++++ PAGE EXCERPT
Mountain range in Nevada, United States

The East Humboldt Range is a mountain range in Elko County, Nevada, United States. It is located along the eastern edge of the upper watershed of the Humboldt River, which flows southwest from its source just north of the range. The range reaches a maximum elevation of 11306 ft atop Hole in the Mountain Peak. Most of the range is included within the Ruby Mountains Ranger District of the Humboldt-Toiyabe National Forest. In 1989, the United States Congress passed the Nevada Wilderness Protection Act, establishing over 36000 acre of the range as the East Humboldt Wilderness. The range takes its name from the Humboldt River. The name ultimately is derived from the German naturalist Alexander von Humboldt.

The East Humboldts run north-to-south for approximately 30 mi. To the north are Interstate 80 and the community of Wells, while to the south are Secret Pass, the larger Ruby Range, and Ruby Valley. To the east are Clover Valley and U.S. Route 93, and to the west are Starr Valley and Dennis Flats.

These mountains were formed by a tilted fault-block process, with gradual slopes and valleys to the west and a steep escarpment to the east. Both sides of the range show extensive evidence of glaciation during recent ice ages, including U-shaped canyons, moraines, and steeply carved granite mountains, cliffs, and cirques. All of these features can be seen from the 12 mi paved road from Wells to scenic Angel Lake.
++++++++
++++ ENTRIES SUPPLIED
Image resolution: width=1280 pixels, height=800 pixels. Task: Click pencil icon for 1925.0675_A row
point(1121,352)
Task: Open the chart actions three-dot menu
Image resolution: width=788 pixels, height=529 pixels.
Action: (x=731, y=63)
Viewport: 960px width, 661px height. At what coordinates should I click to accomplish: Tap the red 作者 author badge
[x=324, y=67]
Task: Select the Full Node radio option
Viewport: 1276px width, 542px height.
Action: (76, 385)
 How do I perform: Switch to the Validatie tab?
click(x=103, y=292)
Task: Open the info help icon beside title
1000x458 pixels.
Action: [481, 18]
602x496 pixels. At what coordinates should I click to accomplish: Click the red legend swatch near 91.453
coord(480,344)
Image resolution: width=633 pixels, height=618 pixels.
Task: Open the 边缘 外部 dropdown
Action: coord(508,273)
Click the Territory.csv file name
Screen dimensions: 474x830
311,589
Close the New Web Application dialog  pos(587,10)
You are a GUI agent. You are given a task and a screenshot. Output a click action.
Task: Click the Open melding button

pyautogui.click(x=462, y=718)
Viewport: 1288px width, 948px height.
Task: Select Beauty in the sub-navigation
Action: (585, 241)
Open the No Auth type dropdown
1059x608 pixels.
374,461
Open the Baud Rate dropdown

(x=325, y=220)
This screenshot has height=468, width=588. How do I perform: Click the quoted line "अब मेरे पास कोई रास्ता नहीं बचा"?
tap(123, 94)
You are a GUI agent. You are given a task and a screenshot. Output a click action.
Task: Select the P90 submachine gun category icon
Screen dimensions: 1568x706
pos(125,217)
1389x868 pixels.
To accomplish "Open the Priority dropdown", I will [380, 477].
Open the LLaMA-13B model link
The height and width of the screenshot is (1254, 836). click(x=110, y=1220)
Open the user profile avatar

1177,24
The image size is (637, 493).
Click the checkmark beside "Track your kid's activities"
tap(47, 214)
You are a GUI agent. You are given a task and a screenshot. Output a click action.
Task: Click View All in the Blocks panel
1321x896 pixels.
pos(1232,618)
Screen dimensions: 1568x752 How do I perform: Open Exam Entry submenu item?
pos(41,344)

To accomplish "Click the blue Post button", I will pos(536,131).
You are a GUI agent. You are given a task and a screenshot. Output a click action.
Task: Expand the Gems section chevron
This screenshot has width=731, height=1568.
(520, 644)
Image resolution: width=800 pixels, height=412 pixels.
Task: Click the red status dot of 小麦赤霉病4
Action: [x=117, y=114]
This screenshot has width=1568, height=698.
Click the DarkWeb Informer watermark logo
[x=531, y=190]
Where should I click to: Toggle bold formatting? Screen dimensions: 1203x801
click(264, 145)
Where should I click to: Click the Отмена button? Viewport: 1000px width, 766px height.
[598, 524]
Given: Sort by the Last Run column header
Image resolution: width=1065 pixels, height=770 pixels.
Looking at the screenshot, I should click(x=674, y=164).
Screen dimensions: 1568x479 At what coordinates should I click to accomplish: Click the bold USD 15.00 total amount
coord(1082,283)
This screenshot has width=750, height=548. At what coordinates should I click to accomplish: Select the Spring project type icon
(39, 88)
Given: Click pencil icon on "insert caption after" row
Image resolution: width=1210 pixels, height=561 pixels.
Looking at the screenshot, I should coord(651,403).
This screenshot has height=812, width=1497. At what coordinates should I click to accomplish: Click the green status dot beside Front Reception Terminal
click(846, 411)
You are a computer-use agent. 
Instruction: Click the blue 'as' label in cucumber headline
++++++++
- _QUESTIONS_
(1) Reproduce the passage about the East Humboldt Range from "These mountains were" up to and including "scenic Angel Lake.".
(2) Carry on the passage about the East Humboldt Range, starting after its final sentence.

- _TASK-BY-TASK OUTPUTS_
(1)
These mountains were formed by a tilted fault-block process, with gradual slopes and valleys to the west and a steep escarpment to the east. Both sides of the range show extensive evidence of glaciation during recent ice ages, including U-shaped canyons, moraines, and steeply carved granite mountains, cliffs, and cirques. All of these features can be seen from the 12 mi paved road from Wells to scenic Angel Lake.

(2)
The range begins with a dramatic rise from a point near the source of the Humboldt River and the community of Wells, at an elevation of 5650 ft, to the summit of Greys Peak at 10674 ft. From there, the range continues south for nearly 10 mi as a high crest, staying mostly above 10000 ft. The center section of this crest includes the range high point, Hole in the Mountain Peak. The southernmost high summit of the range is Humboldt Peak (11020 ft), after which the main crest begins a gradual descent, forming the northeastern slopes of Secret Pass and the eastern side of North Ruby Valley.

The range includes many glacial tarns, including Angel Lake, Smith Lake, Greys Lake, and Winchell Lake to the north, and Lizzie's Basin, Boulder Lakes, and Steele Lake in the central section.

Hiking trails run from Secret Pass up the western side of the range all the way around to Angel Lake, from Angel Lake to nearby Smith Lake, and from a trailhead near Angel Lake down the east side of the range to Winchell Lake and Lizzie's Basin. Public access is principally found at Angel Lake, a trailhead at the west end of Secret Pass, and via a primitive road at Weeks Canyon/Lizzie's Basin.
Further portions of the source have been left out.